# 次の課題
1. 次の旅行記を読んで、問いに答えてください。
(a) ルクソールに着いたのは何時ですか。
(b) 4時間乗った列車の運賃はいくらでしたか。
(c) カルナック神殿の「音と光のショー」は、この日は何語の日でしたか。
2. 旅行記の「エドフで相客が下車し、代わり」から「日だったので、夜に行ってみることにした。」までを、一字も変えずに書き写してください。

# 読む文章
+++++

エドフで相客が下車し、代わりに欧米人が乗ってきた。ホルス神殿に行ったということだが、外国人が自由に旅行できないはずだったので、ポリスが付き添っていたのか聞いてみた。自分たちだけで車に乗って遺跡へ行ってきたということだ。ガイドブックでは、ポリスの付き添いが必要なことが書かれているのだが、この制度も次第に形式化してきているのかもしれない。

4時間かかり13時30分にルクソール着。ガイドブックでは3時間になっているから、やはりローカル列車で時間がかかるのだろう。4時間も乗って100円とまたまた感激。

目星をつけておいたホルスホテルに向かう。一旦近くまで行きながら、道を間違ったと思い駅まで引き返し、正しかったことを確認して、もう一度同じ道を歩いたりしていたので、ホテルの部屋に入ると14時であった。 ルクソール神殿やスークのすぐそばである。

この日は、ナイル川の東岸にあるルクソール神殿、カルナック神殿、ルクソール博物館を見たいと思っているが、すでに閉鎖時間が迫っていて、ルクソール神殿くらいしかまともに見られない。ただ、ラッキーなことに、毎日やっているカルナック神殿の「音 と光のショー」がこの曜日がたまたま日本語の日だったので、夜に行ってみることにした。

+++++

# 提供資料
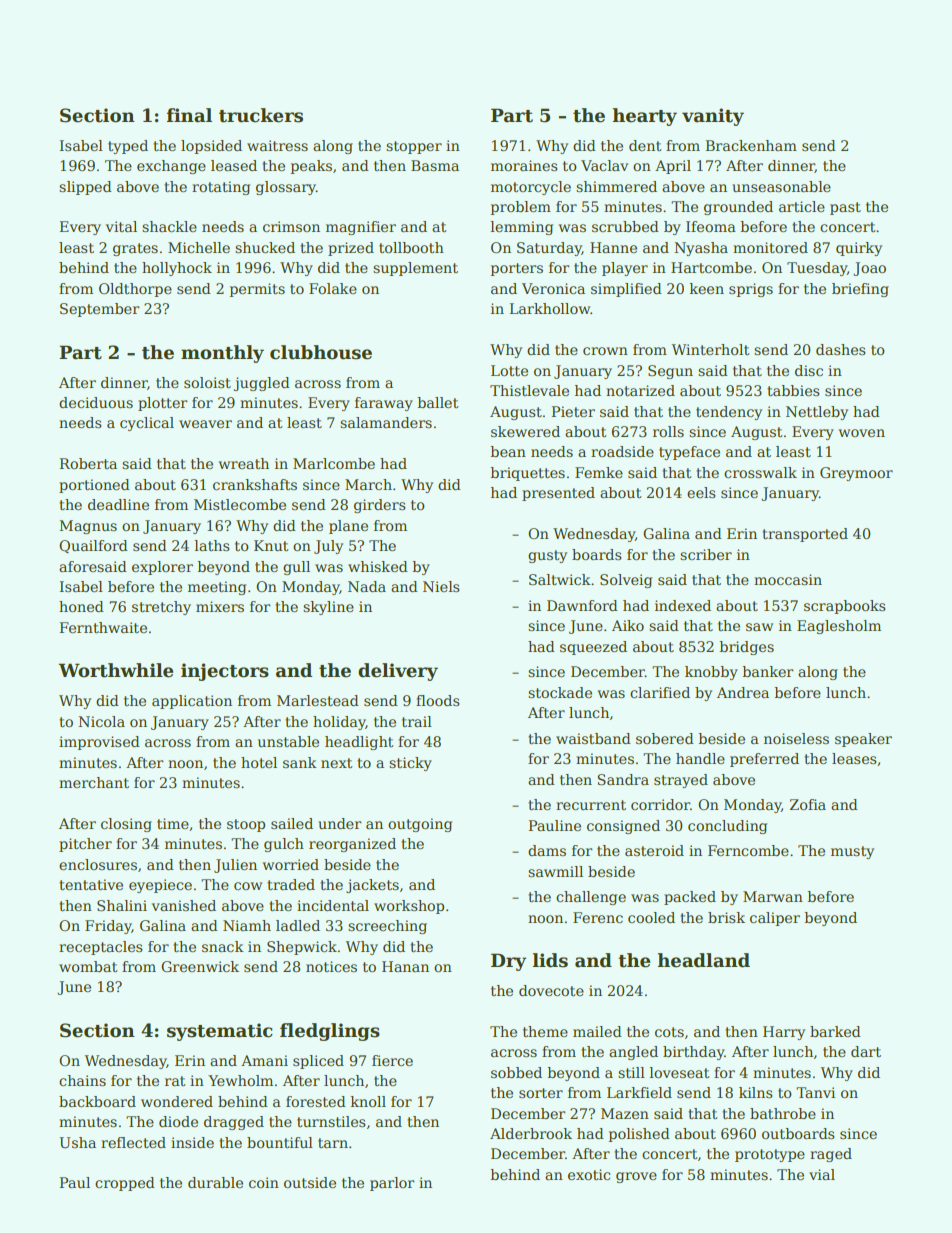 This screenshot has width=952, height=1233. What do you see at coordinates (189, 115) in the screenshot?
I see `final` at bounding box center [189, 115].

+++++

# 課題の解答
1.
(a) 13時30分
(b) 100円
(c) 日本語

2.
エドフで相客が下車し、代わりに欧米人が乗ってきた。ホルス神殿に行ったということだが、外国人が自由に旅行できないはずだったので、ポリスが付き添っていたのか聞いてみた。自分たちだけで車に乗って遺跡へ行ってきたということだ。ガイドブックでは、ポリスの付き添いが必要なことが書かれているのだが、この制度も次第に形式化してきているのかもしれない。

4時間かかり13時30分にルクソール着。ガイドブックでは3時間になっているから、やはりローカル列車で時間がかかるのだろう。4時間も乗って100円とまたまた感激。

目星をつけておいたホルスホテルに向かう。一旦近くまで行きながら、道を間違ったと思い駅まで引き返し、正しかったことを確認して、もう一度同じ道を歩いたりしていたので、ホテルの部屋に入ると14時であった。 ルクソール神殿やスークのすぐそばである。

この日は、ナイル川の東岸にあるルクソール神殿、カルナック神殿、ルクソール博物館を見たいと思っているが、すでに閉鎖時間が迫っていて、ルクソール神殿くらいしかまともに見られない。ただ、ラッキーなことに、毎日やっているカルナック神殿の「音 と光のショー」がこの曜日がたまたま日本語の日だったので、夜に行ってみることにした。